Until recently, the retail borders were a bit more defined, with each channel fulfilling a particular consumer need. The rise of natural and organic as a key growth category shook up the status quo, and the ensuing success of wellness has attracted all store formats. A look around demonstrates that about every one of them markets better-for-you products to some degree.
It’s a good thing there’s still plenty of profit to go around.
Poll respondents noted a “large increase in gluten-free products,” “deeper pricing/advertising” and “expanded distribution” as among the forces driving continued growth. It’s no surprise, then, that a significant majority of those surveyed — 68% — said sales of health and wellness-related categories grew in 2011, up slightly from 66% the prior year.
The scope of the growth also showed a high degree of optimism: 42% stated that sales increased at least 10%, though single-digit growth was also represented. Some 25% believe sales went up only by 4% to 6%, while slightly fewer (22%) report that sales grew in the 7% to 9% range.
The added sales didn’t occur by themselves, to listen to stakeholders. “There were more aggressive selling events with a proper mix of key items,” said one.
“There are more quality offerings,” said another.
One observer credits consumers for becoming more aware of food-related issues.
“It seems mainstream consumers are coming back into health and wellness-related categories, partly because of confidence in the economy, but also all the news about GMOs, antibiotics, etc. in their food,” he wrote.
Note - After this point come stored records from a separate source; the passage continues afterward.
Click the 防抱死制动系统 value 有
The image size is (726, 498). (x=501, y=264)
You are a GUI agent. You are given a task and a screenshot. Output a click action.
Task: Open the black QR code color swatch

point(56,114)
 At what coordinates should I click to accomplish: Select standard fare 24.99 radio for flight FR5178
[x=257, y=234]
Behind the near-universal success, however, is that growing threat from competitors that have begun selling natural and organic products, or have invested more heavily in the categories by adding SKUs and services.
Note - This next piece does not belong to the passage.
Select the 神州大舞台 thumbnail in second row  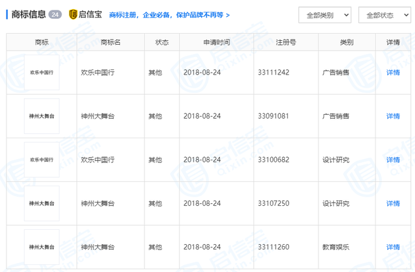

SN blog: Organic Industry Needs a Check-Off Program 
“We are struggling with new competition that discounts deeply often, or very close to our cost,” stated one retailer. “So we are to learn to compete differently.”
All levels of the playing field are facing change. While retailers grapple with other formats, there’s a distinct feeling among respondents that the coming year will bring an increase in mergers and acquisitions throughout the industry. Just over 60% of those polled think the M&A pace will pick up in 2013, while 40% believe it will remain the same. Not one of the 191 respondents thinks the level of activity will go down.
“This is no longer a niche business,” is how one stakeholder put it.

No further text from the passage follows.